Pada perdagangan Jumat (22/4/2022) kemarin, nilai tukar rupiah melemah melawan dolar Amerika Serikat (AS) dan tertahan di zona merah sepanjang perdagangan.
Melansir data Refinitiv, rupiah membuka perdagangan dengan melemah 0,05% ke Rp 14.350/US$. Depresiasi rupiah kemudian bertambah menjadi 0,15% Rp 14.365/US$, sebelum mengakhiri perdagangan di Rp 14.356/US$ melemah 0,09% di pasar spot.
Dolar AS yang kembali perkasa membuat rupiah tertekan. Kamis (21/4) lalu, indeks dolar AS sempat jeblok ke bawah level 100, sebelum berbalik naik ke atas level tersebut. Kemarin, indeks yang mengukur kekuatan dolar AS ini berada di 100,62, menguat tipis 0,04%.
Berbaliknya indeks dolar AS terjadi setelah ketua bank sentral AS (The Fed) Jerome Powell mengatakan kenaikan 50 basis poin akan didiskusikan saat pertemuan kebijakan moneter 3 dan 4 Mei (waktu setempat).
"Dengan inflasi yang tiga kali lebih tinggi dari target 2%, akan tepat untuk bergerak sedikit lebih cepat. Kenaikan suku bunga 50 basis poin akan dibicarakan pada pertemuan bulan Mei," kata Powell dalam diskusi ekonomi pada pertemuan Dana Moneter International (IMF) sebagaimana dilansir Reuters.

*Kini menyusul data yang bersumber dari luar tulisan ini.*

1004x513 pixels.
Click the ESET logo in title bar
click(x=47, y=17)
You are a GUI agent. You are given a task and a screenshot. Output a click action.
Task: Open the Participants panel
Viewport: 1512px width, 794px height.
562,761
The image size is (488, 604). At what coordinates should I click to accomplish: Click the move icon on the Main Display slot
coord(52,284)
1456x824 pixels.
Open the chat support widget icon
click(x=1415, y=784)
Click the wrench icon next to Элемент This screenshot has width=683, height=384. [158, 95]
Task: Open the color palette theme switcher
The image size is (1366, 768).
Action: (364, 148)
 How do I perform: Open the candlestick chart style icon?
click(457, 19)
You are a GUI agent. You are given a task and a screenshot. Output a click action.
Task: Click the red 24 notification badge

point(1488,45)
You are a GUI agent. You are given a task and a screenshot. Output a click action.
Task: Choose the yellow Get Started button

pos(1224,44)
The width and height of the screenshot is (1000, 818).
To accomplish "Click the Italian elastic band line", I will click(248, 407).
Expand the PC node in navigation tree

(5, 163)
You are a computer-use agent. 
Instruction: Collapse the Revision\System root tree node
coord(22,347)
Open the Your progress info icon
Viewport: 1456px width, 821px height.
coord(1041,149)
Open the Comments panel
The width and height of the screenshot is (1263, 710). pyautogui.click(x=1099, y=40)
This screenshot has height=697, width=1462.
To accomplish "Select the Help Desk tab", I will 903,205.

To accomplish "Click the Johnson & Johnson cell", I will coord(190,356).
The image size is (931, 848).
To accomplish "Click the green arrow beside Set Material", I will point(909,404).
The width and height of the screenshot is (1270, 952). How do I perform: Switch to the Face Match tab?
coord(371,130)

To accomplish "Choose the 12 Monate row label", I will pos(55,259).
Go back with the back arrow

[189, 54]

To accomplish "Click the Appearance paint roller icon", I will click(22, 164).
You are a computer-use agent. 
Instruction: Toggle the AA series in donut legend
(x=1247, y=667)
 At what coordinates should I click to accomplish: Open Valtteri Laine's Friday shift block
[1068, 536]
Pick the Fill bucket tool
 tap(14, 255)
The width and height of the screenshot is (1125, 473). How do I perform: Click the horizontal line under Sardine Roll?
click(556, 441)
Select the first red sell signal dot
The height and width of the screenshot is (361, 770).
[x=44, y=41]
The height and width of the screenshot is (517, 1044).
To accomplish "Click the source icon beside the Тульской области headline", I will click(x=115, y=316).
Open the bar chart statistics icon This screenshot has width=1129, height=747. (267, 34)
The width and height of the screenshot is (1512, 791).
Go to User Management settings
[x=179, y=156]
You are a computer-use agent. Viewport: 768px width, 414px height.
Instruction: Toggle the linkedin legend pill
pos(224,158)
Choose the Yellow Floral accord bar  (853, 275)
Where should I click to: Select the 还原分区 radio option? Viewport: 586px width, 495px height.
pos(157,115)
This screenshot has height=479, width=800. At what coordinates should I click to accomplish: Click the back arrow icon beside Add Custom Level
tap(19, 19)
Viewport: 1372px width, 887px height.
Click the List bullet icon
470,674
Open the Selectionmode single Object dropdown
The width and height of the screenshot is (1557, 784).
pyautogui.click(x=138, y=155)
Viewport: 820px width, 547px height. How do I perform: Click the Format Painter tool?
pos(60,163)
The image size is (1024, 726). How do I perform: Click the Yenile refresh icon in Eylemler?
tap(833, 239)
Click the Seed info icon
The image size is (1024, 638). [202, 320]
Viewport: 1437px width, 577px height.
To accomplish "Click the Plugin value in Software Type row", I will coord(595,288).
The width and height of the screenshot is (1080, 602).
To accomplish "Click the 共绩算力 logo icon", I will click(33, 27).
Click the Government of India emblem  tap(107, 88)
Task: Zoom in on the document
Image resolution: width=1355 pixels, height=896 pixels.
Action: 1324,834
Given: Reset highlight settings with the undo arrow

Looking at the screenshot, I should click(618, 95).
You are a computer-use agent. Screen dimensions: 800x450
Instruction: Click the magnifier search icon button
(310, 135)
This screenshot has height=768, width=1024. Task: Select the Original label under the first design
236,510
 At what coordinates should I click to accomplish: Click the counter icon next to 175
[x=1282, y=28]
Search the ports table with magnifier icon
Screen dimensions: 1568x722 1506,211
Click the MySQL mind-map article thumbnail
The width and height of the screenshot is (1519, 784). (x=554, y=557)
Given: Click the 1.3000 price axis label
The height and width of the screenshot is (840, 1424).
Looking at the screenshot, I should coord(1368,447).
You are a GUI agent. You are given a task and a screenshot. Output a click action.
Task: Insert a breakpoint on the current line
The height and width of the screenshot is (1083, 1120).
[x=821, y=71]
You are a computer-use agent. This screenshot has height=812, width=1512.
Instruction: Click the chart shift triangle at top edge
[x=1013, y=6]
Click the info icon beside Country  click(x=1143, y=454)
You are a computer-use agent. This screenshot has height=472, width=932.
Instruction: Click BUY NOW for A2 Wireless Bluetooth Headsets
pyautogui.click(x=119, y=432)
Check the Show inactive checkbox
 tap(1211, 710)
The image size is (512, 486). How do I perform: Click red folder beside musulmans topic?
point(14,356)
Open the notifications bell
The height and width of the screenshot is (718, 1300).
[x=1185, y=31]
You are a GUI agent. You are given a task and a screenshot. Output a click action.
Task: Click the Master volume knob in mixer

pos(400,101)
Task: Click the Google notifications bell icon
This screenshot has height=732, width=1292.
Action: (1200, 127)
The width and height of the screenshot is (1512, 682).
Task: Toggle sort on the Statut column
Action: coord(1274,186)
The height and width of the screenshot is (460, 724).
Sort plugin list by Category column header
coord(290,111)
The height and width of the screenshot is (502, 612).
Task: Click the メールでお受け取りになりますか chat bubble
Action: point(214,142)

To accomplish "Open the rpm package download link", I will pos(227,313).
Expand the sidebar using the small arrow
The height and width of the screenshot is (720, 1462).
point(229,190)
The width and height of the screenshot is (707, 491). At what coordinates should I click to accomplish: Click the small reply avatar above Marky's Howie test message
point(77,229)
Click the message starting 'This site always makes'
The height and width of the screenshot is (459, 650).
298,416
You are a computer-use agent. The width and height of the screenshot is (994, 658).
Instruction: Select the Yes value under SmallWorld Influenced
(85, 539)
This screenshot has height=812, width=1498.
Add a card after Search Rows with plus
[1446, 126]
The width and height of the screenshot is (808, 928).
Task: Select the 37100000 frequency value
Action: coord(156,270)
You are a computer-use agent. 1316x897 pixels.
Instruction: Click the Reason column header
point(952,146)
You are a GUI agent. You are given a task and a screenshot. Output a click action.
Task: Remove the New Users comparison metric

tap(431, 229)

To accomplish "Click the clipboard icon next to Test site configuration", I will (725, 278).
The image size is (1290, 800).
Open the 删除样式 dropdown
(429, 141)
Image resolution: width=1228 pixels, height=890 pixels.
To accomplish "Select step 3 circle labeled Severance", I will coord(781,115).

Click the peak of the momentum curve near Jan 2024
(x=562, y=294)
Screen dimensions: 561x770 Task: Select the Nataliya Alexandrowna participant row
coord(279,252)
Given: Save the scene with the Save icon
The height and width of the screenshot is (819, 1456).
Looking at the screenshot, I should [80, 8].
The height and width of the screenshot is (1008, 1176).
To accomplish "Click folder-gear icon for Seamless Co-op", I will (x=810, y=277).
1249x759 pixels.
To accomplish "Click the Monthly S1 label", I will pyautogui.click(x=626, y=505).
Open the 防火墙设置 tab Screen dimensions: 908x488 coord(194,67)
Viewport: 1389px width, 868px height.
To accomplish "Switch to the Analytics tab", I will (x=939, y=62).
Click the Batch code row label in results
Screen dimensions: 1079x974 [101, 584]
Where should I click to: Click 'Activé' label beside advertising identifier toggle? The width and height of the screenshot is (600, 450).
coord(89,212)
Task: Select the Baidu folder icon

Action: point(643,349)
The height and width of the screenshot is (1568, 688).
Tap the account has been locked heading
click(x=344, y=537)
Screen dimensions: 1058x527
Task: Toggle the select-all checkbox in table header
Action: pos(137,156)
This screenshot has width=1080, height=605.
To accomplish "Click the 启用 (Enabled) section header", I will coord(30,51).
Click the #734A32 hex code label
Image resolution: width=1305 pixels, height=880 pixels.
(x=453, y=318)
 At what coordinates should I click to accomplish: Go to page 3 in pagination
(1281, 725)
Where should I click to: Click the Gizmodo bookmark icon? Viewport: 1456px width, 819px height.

Meski demikian, pelaku pasar sebenarnya sudah menakar kemungkinan kenaikan 50 basis poin di bulan Mei, sehingga meskipun dolar AS mendapat tenaga, tetapi penguatannya tidak akan besar. Rupiah masih akan bergerak tipis-tipis saja seperti yang terjadi dalam beberapa pekan terakhir.
Powell juga melihat jika investor sudah price in, dengan menyebut mereka bereaksi dengan tepat secara umum.
Namun, dengan The Fed yang bertindak lebih agresif, semakin banyak analis yang melihat Amerika Serikat akan mengalami resesi.
"Saya melihat probabilitas 30% Amerika Serikat memasuki resesi dalam 12 bulan ke depan, dan probabilitas tersebut terus meningkat," kata kepala ekonomi Moody's Analytics Mark Zandi.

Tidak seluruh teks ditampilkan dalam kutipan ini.